Friday, February 5, 2010

Last Sunday after the Epiphany Year C

Last Sunday after the Epiphany C
(Revised Common Lectionary)

Exodus 34:29-35; Psalm 99; II Corinthians 3:12-4:2; Luke 9:28-36(37-43a)

Moses descends from Mt Sinai and returns to the flat plane of everyday life carrying "the two tablets of the covenant."     When Aaron and "all the Israelites" saw him they "were afraid to come near him" because his face was glowing.  Unaware of his appearance, Moses called out to Aaron and the other leaders and "gave them in commandment all that the Lord had spoken with him on Mount Sinai."  When he finished, Moses put a veil over his face, but took it off when "he went in before the Lord to speak with the Lord."

The psalmist experiences the greatness and holiness of the Lord and the earth "trembles." The God of Jacob "loves justice" and establishes righteousness.  God spoke to Moses, Aaron, Samuel and the priests shrouded in clouds.  The psalmist summons all to praise the Lord and to "bow" toward the holy mountain where God spoke, when the earth shifted.

Paul recalls that strange detail of Moses and the use of a veil, which is our reading this Sunday from the Hebrew Scriptures, to characterize the resistance of his own people to Christ.  With Christ, Paul writes, our faces are "unveiled" so we see "the glory of the Lord" and are "transformed." Paul goes on to describe his ministry as a refusal to "falsify God's word", commending "ourselves to the conscience  of everyone in the sight of God."

☆ ☆ ☆

Translate this sentence from the lectionary notes above into Spanish: "The God of Jacob "loves justice" and establishes righteousness."

Recorded data:
☆ ☆ ☆

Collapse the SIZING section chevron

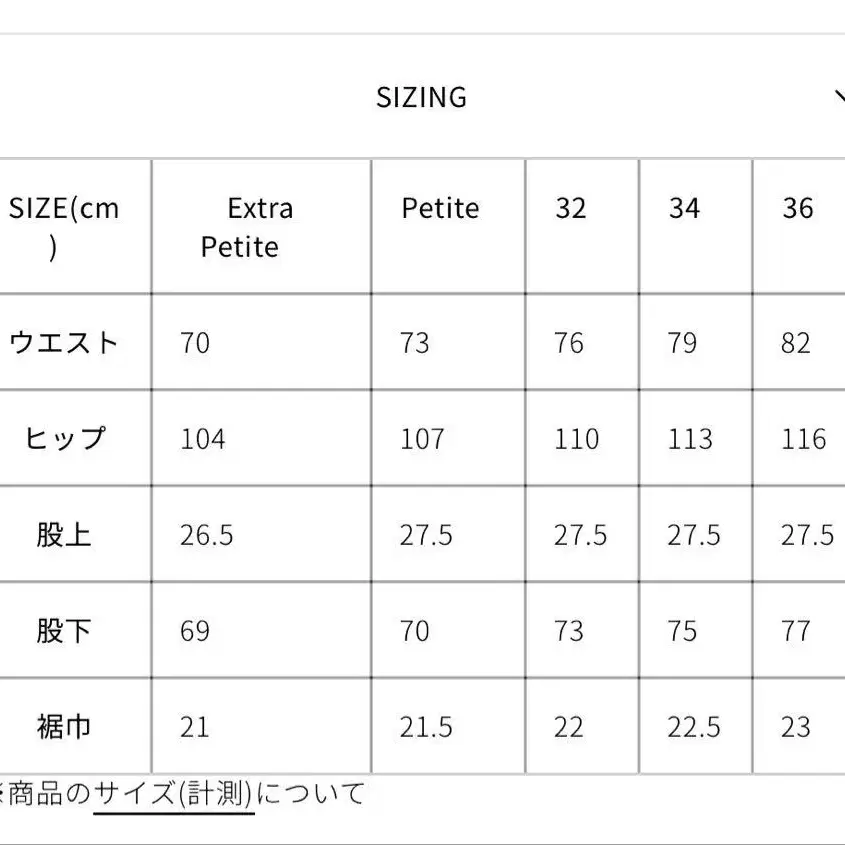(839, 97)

☆ ☆ ☆

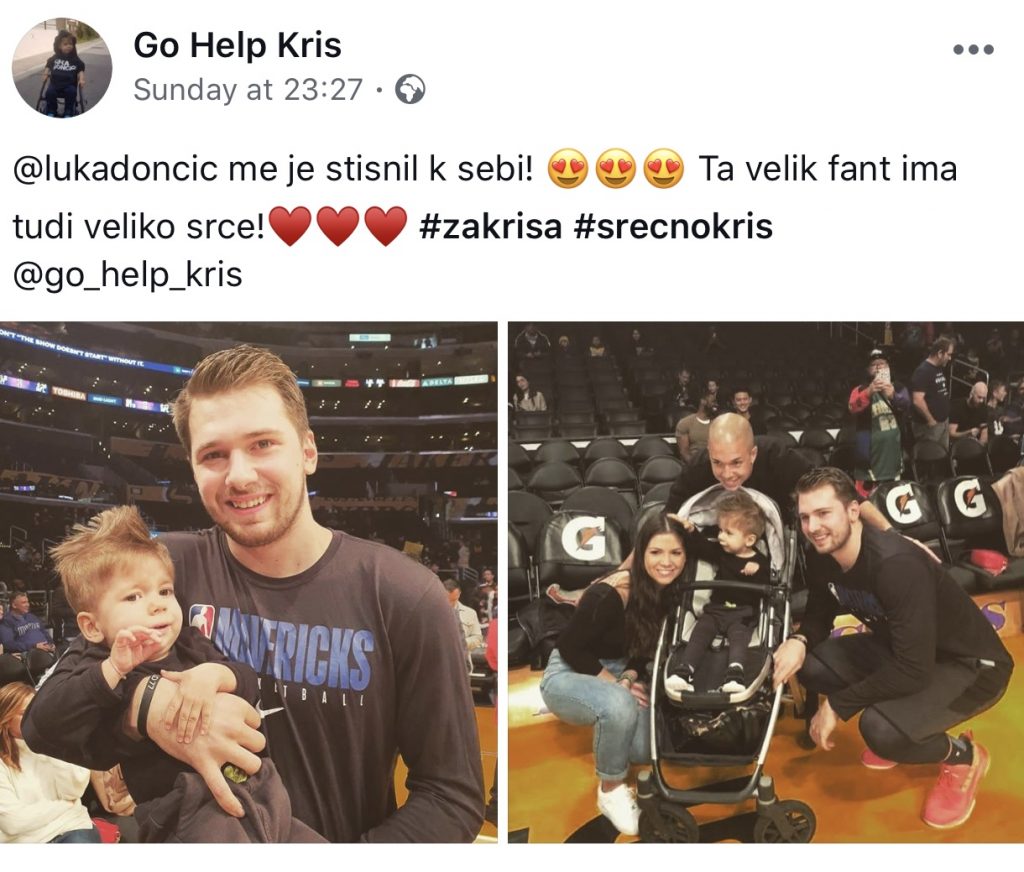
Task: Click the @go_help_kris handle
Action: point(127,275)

☆ ☆ ☆

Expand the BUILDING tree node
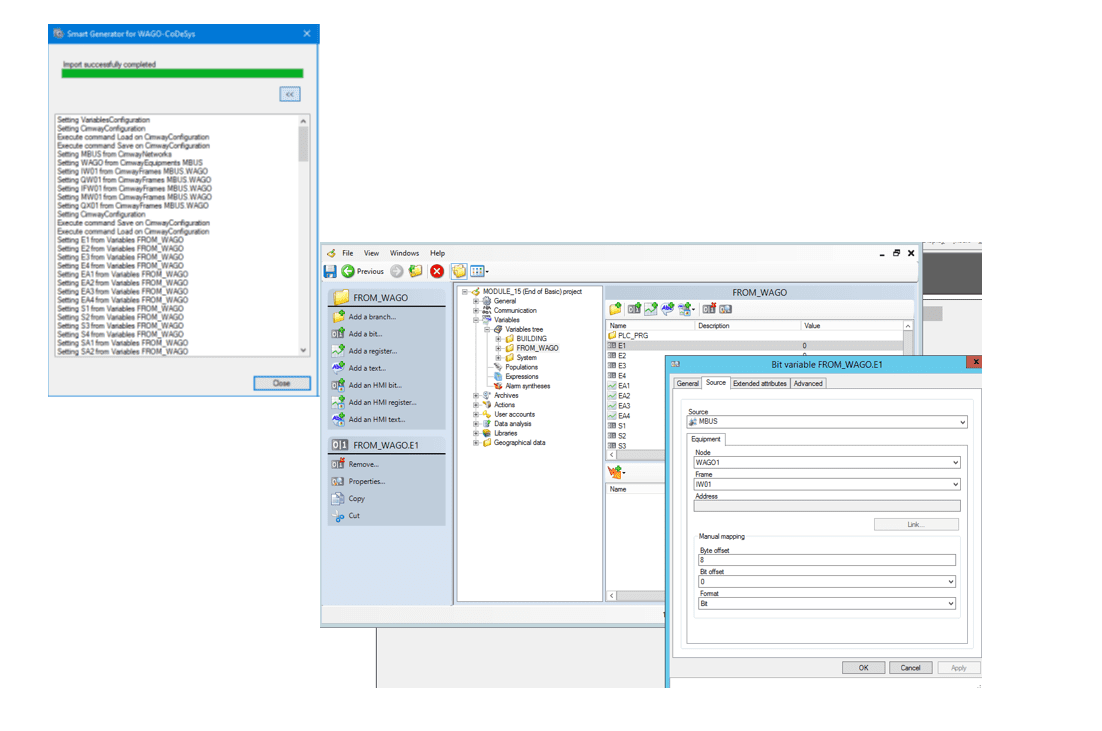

☆ ☆ ☆

Result:
El Dios de Jacob «ama la justicia» y establece la rectitud.